Melt 1 tablespoon butter in each of 2 9-inch cast-iron skillets or heavy 9-inch baking pans until hot but not browned. Divide batter between skillets, smoothing with spatula. Bake at 375 degrees until done, about 45 minutes. WOLFGANG PUCKS SADDLE OF LAMB SALAD (6 appetizer servings) 1 saddle of lamb, about 2 pounds Salt and pepper 2 teaspoons fresh thyme, or 1/2 teaspoon dried 6 tablespoons virgin olive oil 2 tablespoons red wine vinegar 2 teaspoons mustard, preferably dijon-style 2 quarts loosely packed salad greens such as limestone lettuce, including some bitter ones such as arugula or watercress 2 tablespoons finely grated aged cheddar
Remove surface fat from lamb and arrange meat on a baking dish. Sprinkle with salt, pepper, herbs and 2 tablespoons olive oil. Place in 450-degree oven and roast at 450 degrees for 25 minutes for very rare, or until done to taste. Remove from oven and let stand in a warm place for 10 minutes while you make the salad.

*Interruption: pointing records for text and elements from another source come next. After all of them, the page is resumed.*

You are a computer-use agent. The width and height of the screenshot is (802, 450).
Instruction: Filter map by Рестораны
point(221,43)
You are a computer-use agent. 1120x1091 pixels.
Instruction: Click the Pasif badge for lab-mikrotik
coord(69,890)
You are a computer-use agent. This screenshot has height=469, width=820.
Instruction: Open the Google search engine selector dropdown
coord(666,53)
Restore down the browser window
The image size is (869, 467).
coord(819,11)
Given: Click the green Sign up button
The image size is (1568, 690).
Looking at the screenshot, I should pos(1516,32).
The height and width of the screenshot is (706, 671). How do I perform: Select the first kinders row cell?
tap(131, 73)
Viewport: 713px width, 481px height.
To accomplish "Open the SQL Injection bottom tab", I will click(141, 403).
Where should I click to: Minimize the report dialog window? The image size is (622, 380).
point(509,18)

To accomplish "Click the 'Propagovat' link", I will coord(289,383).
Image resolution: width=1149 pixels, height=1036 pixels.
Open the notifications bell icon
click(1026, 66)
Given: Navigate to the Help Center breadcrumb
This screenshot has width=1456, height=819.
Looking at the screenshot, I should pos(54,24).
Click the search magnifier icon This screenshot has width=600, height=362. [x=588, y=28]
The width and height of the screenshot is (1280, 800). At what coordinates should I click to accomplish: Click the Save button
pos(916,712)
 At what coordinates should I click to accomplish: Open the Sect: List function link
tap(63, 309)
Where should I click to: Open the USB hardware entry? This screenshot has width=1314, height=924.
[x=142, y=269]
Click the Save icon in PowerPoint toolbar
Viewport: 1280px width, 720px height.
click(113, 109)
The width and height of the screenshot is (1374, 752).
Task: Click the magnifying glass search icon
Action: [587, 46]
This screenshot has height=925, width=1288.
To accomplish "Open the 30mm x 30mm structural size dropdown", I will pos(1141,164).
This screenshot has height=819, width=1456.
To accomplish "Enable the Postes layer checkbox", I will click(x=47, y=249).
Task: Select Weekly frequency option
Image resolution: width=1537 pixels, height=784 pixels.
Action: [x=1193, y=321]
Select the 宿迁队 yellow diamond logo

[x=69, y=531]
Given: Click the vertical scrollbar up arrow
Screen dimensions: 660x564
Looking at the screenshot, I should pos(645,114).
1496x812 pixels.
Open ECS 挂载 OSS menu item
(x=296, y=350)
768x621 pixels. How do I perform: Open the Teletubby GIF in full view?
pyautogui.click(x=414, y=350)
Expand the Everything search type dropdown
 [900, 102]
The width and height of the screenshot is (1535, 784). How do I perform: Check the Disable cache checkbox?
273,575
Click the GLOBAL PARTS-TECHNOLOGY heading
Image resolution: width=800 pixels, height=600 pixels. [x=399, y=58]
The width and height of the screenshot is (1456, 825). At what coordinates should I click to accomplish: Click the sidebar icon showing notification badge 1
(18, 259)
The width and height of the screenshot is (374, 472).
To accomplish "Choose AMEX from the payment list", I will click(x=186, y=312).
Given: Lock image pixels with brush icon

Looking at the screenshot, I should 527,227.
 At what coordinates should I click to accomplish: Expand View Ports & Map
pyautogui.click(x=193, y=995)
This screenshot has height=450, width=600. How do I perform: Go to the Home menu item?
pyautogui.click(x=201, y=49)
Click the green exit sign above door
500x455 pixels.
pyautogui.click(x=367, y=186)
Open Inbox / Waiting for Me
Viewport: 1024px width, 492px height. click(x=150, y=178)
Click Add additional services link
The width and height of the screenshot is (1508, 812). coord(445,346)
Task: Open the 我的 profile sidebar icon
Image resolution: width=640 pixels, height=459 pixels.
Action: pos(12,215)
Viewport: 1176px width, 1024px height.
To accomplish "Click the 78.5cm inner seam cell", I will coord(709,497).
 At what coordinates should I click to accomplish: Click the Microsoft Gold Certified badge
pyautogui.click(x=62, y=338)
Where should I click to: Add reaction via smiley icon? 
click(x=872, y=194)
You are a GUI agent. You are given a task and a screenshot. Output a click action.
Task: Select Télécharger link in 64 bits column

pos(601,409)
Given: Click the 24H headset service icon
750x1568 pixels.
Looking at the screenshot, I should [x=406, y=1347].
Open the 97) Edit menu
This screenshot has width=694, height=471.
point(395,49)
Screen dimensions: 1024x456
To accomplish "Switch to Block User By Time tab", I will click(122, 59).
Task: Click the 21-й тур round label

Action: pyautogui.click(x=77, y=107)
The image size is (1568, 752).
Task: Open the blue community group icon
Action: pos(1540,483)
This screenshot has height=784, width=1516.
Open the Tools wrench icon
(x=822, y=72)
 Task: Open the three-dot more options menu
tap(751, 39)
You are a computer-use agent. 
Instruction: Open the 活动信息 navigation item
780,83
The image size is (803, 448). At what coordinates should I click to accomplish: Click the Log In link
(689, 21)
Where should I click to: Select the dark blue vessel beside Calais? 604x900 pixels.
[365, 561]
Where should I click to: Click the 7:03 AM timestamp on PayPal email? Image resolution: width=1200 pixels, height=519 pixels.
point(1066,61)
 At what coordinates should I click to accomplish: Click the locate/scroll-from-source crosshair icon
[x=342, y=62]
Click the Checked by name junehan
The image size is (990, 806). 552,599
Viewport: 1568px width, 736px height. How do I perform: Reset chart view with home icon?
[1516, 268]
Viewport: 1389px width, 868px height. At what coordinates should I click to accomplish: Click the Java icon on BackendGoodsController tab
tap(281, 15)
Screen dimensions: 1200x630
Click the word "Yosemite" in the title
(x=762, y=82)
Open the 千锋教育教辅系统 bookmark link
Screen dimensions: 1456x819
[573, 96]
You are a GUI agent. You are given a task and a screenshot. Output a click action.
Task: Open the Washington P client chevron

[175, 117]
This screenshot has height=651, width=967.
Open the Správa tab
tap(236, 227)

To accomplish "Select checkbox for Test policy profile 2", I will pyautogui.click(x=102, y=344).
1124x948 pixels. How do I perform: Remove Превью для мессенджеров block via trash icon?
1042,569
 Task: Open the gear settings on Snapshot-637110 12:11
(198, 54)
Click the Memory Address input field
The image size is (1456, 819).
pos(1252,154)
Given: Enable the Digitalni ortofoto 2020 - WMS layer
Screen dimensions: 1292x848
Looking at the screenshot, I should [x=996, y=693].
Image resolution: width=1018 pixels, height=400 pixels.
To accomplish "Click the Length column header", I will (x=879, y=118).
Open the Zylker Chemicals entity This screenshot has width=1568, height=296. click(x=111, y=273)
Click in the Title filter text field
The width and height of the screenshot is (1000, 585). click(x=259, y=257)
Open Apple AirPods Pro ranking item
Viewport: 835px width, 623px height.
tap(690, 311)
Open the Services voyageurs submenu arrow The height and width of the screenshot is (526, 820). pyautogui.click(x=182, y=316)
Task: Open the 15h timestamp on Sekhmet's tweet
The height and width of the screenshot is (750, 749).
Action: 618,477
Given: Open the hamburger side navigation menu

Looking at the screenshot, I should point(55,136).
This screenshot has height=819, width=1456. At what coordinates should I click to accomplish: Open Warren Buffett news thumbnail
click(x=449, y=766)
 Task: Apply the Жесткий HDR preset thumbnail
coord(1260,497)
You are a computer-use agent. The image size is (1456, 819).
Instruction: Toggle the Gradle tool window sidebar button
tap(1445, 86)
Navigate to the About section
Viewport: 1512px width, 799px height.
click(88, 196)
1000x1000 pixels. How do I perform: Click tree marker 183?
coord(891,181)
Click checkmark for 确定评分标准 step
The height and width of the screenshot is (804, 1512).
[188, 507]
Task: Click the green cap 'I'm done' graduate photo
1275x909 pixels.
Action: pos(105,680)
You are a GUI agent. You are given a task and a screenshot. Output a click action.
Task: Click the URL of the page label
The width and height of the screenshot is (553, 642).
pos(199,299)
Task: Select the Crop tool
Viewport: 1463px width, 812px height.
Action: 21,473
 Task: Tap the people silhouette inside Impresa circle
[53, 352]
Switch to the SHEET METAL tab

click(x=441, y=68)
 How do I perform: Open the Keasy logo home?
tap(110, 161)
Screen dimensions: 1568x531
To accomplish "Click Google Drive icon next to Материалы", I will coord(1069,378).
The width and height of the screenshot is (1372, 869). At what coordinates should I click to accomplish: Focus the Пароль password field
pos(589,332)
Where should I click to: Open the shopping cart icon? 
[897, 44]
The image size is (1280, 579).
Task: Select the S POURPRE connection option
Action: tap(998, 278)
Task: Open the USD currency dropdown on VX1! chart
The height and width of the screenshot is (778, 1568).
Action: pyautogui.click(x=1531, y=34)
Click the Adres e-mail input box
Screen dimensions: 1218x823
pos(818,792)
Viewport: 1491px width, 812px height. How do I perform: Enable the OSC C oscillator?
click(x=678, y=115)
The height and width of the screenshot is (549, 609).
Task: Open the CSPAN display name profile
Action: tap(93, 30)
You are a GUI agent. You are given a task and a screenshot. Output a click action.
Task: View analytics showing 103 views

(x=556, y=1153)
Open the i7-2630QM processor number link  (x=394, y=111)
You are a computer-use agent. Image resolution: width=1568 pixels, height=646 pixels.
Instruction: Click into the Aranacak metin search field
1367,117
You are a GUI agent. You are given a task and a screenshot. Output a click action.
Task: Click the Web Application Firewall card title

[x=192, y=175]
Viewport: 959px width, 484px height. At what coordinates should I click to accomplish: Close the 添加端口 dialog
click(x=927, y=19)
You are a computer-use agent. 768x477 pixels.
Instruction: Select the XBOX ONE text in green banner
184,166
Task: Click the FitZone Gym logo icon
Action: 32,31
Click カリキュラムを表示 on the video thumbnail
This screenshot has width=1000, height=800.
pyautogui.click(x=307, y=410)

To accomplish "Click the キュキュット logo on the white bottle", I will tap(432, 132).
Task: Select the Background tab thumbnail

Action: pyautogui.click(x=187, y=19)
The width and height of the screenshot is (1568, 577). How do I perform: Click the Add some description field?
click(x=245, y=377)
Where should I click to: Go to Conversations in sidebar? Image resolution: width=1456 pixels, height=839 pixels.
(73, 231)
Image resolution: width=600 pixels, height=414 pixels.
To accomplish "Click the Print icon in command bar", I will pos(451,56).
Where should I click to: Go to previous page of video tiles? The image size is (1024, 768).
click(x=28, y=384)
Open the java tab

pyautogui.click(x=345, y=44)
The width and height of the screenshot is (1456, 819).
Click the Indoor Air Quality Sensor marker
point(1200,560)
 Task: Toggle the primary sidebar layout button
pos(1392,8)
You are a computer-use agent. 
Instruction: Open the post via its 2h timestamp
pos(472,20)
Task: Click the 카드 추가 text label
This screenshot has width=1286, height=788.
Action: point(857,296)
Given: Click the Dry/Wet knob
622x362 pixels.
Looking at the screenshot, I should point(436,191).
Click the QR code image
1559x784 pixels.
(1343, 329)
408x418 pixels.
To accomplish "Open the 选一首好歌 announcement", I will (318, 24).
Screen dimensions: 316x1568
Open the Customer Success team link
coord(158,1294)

Combine vinegar, mustard, salt, pepper; whisk in gradually 4 tablespoons oil. Toss with greens in a large bowl and arrange on 6 salad plates.
Slice lamb lengthwise into long, thin slices and arrange in a star shape on top of greens. Sprinkle each serving with 1 teaspoon cheddar and serve. MAIDA HEATTERS KEY LIME PIE (Makes a 9-inch pie) For the crust: 1 1/4 cups gram-cracker crumbs 1 tablespoon granulated sugar 1 teaspoon cinnamon 1/2 teaspoon nutmeg Dash of allspice 3 ounces unsalted butter, melted For the filling: 4 egg yolks 14-ounce can sweetened condensed milk 1/2 cup key lime juice (substitute persian lime or lemon juice, adding grated rind of 1 large or 2 small limes or lemons)
For crust, mix all ingredients. Line the pie plate with foil and fold edges of foil over the rim of the plate. Distribute crumb mixture evenly and loosely over the sides, then the bottom of the lined plate. Press crust firmly and evenly on the sides, pushing it up from the bottom to form a rim slightly raised over the edge. Be careful that top of crust is not too thin. Press remaining crumbs evenly and firmly over bottom. There should be no loose crumbs. Bake at 375 degrees for 8 minutes, or until edges are very lightly browned. Cool, then freeze at least 1 hour, until frozen solid. Remove from freezer, raise edges of foil and carefully lift foil with crust from the plate. Gently peel away foil a bit at a time, supporting crust with other hand. Support bottom with spatula or knife and gently ease crust back into plate.
To make the filling, beat yolks lightly to mix. Add condensed milk, then gradually mix in juice (and rind if not using key limes). Pour into crumb crust. It will make a pale lemon-colored thin layer, fluid at first but thicker on standing. Freeze for two hours before serving; it will be semi-firm. Serve with sweetened whipped cream if desired.